■ Provided records
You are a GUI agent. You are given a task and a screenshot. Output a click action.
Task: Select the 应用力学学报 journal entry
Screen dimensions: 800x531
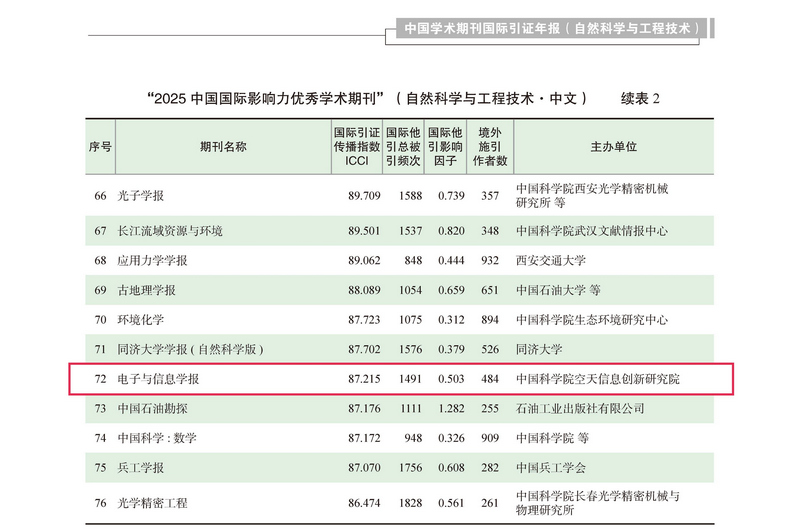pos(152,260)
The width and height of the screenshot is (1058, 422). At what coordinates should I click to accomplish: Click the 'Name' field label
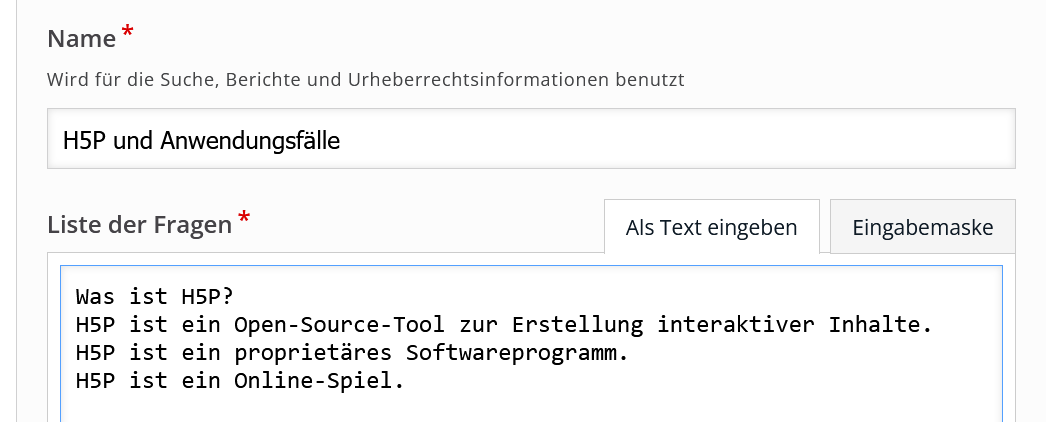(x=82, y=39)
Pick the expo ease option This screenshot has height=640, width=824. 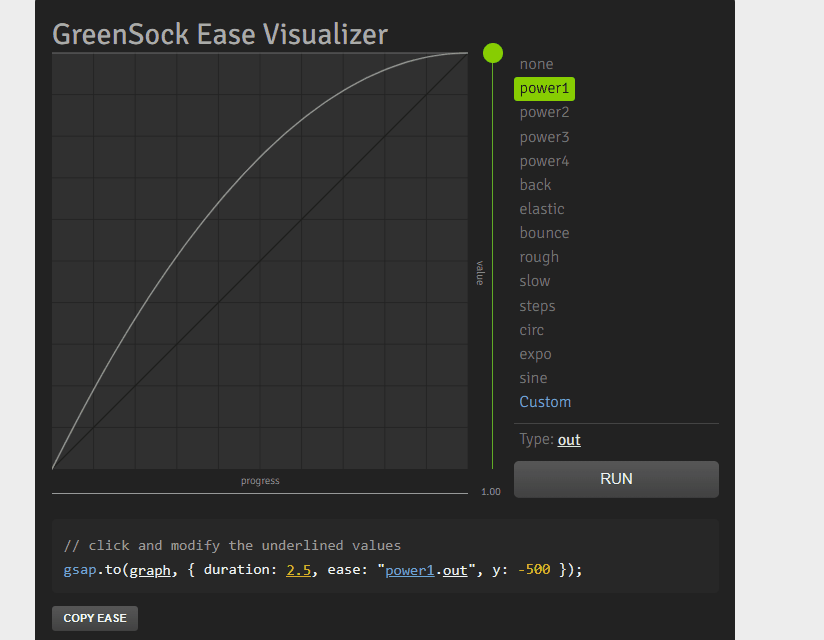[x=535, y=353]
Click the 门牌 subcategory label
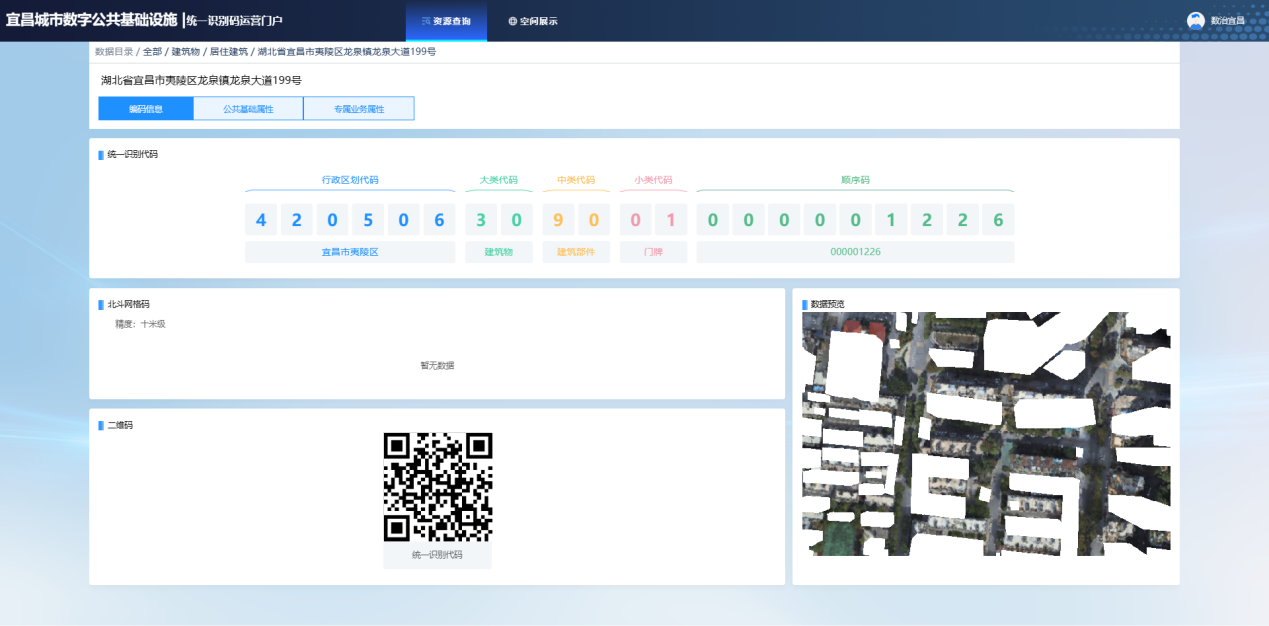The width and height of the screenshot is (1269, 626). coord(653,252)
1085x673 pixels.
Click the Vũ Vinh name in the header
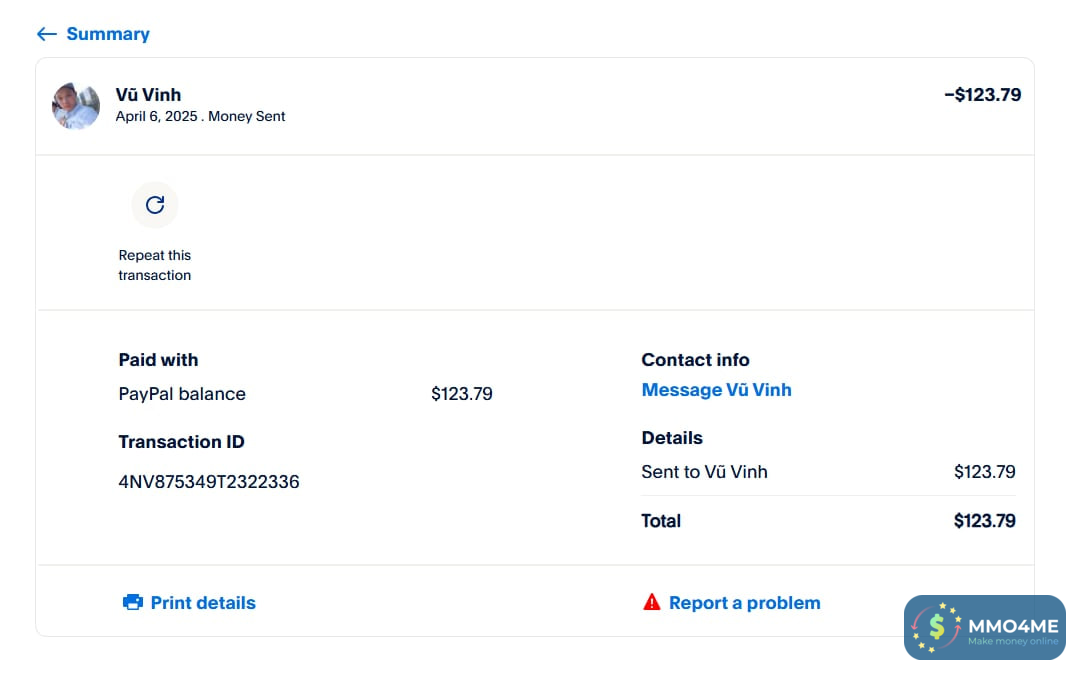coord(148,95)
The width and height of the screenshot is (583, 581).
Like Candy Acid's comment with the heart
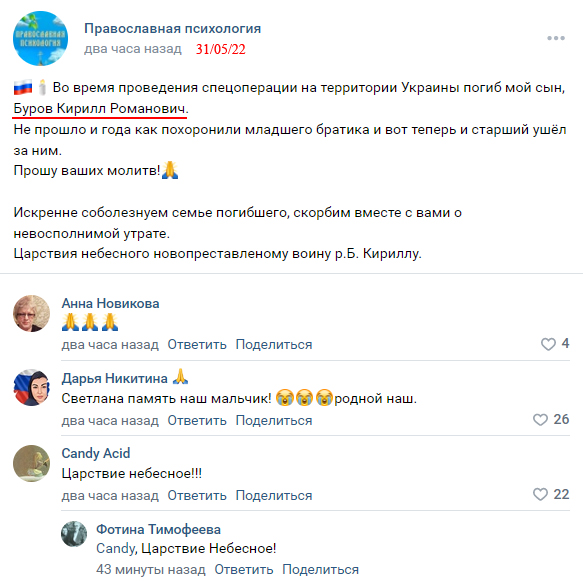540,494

■ Try it
Retype only the lines above from the one with "The width and height of the screenshot is (583, 581)." through the last, both ends included, keeping every picture out of the copy.

■ Written reply
The width and height of the screenshot is (583, 581).
Like Candy Acid's comment with the heart
540,494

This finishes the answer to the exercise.